2 décembre 2019
Orchestre et créations d’automne

Quand les rubriques musicales et culturelles ont généralement d’abord les projecteurs tournés vers la rentrée lyrique, les programmations des orchestres réservent aussi de beaux moments, ainsi qu’en rendent compte quelques unes de nos pérégrinations européennes.

Ainsi, fin septembre, la Philharmonie de Cologne, à quelques pas de la célèbre cathédrale, accueille l’Orchestre de la WDR, sous la direction du clarinettiste Jörg Widmann, artiste en résidence de la formation radiophonique allemande, dans un spicilège qui met en valeur autant le talent du soliste que celui du compositeur. C’est le premier qui est d’abord applaudi, dans le Concerto n°1 en fa mineur pour clarinette et orchestre opus 73 de Weber, où le jeu fluide et alerte emmène un discours mêlant sentiment et virtuosité, avec un raffinement parfois gourmand mais jamais ostentatoire. La Symphonie n°5 en ré mineur opus 107 de Mendelssohn affirme un sens évident de la construction que l’on qualifierait aisément de germanique qui n’oublie pas la souplesse de la ligne. En seconde partie de soirée, Widmann défend la Messe pour grand orchestre qu’il a composée en 2005. En quatre parties et un peu plus d’une demi-heure, la pièce séduit par un métier inspiré et une indéniable puissance expressive, à rebours des clivages entre avant-gardes et néo-tradition.

Redécouvertes symphoniques, de Cologne à Manchester

Un mois plus tard, le London Symphony Orchestra décline les racines tchèques au Barbican Center, sous la baguette de John Eliot Gardiner. Le concert s’ouvre l’une des plus grandes pages du répertoire pour violoncelle, le Concerto en si mineur opus 104 de Dvorák. Truls Mørk en propose une lecture sensible, où la générosité et la vitalité n’interdisent pas une admirable sobriété, galbée dans une sonorité élégante, sans tentation déclamatoire superflue. Après un entracte, on redécouvre une œuvre méconnue du gendre de Dvorák, Josef Suk, qui avait épousé l’une des filles de son maître, Otilie. C’est à sa jeune épouse récemment disparue d’une insuffisance cardiaque que Suk dédie expressément la seconde partie de sa Symphonie n°2 en ut mineur opus 27 « Asraël », dont l’inspiration est nourrie par ce drame intime. Le chef britannique fait respirer la richesse de cette saisissante fresque symphonique qui mériterait, comme son auteur, de retentir plus souvent dans les salles de concert.
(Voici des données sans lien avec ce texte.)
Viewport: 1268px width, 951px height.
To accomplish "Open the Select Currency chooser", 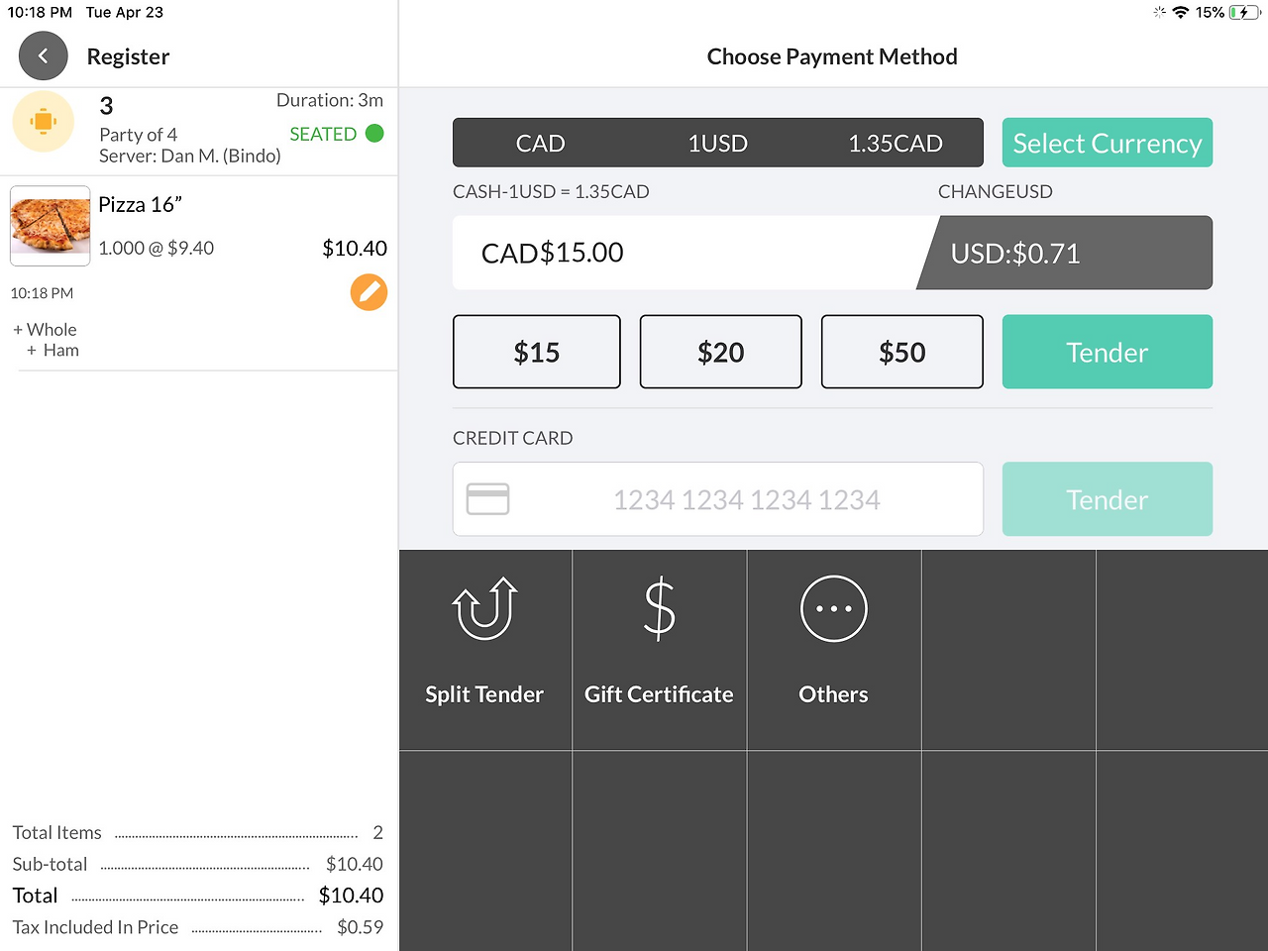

Une quinzaine de jours plus tard, une escale à Manchester nous permet de faire connaissance avec le Bridgewater Hall où le vénérable orchestre Hallé, fondé il y a plus de cent-soixante ans, a ses quartiers. Le programme de ce jeudi 7 novembre, dirigé par Tabita Berglund, est placé sous le signe des contrées nordiques, avec la Suite lyrique et le Concerto pour piano de Grieg, sous les doigts d’Andrew Tyson, avant la Symphonie n°1 en mi mineur opus 39 de Sibelius, l’un des opus les moins joués du corpus symphonique du compositeur finlandais : un équilibre habile qui, après avoir rassuré les auditeurs avec des pages assez familières, invite à élargir leur horizon musical.

Sous le signe de la musique de chambre

La curiosité pourrait être l’une des vertus de l’automne du mélomane. A Berlin, la Pierre Boulez Saal, inaugurée il y a quelques années dans le district central de Mitte, offre un menu attrayant pour les soifs de découverte et de musique contemporaine, dans un belle salle modulable, aux tonalités apaisantes de bois clair. En ce dernier mardi d’octobre, Markus Hinterhäuser propose les Six Sonates pour piano d’Oustvolskaïa. Le cycle décline les divers tropismes d’écriture de la compositrice russe – blocs homophoniques, contrastes de dynamiques et entre les extrêmes de la tessiture du piano – et permet d’embrasser l’évolution de la musicienne sur plus de quatre décennies. Le soliste italien soutient la puissance d’effets de statisme, mais nullement figés, qui s’emportent parfois dans une certaine véhémence, sans sacrifier l’intelligibilité du discours de ce condensé d’expressionisme intime et singulier.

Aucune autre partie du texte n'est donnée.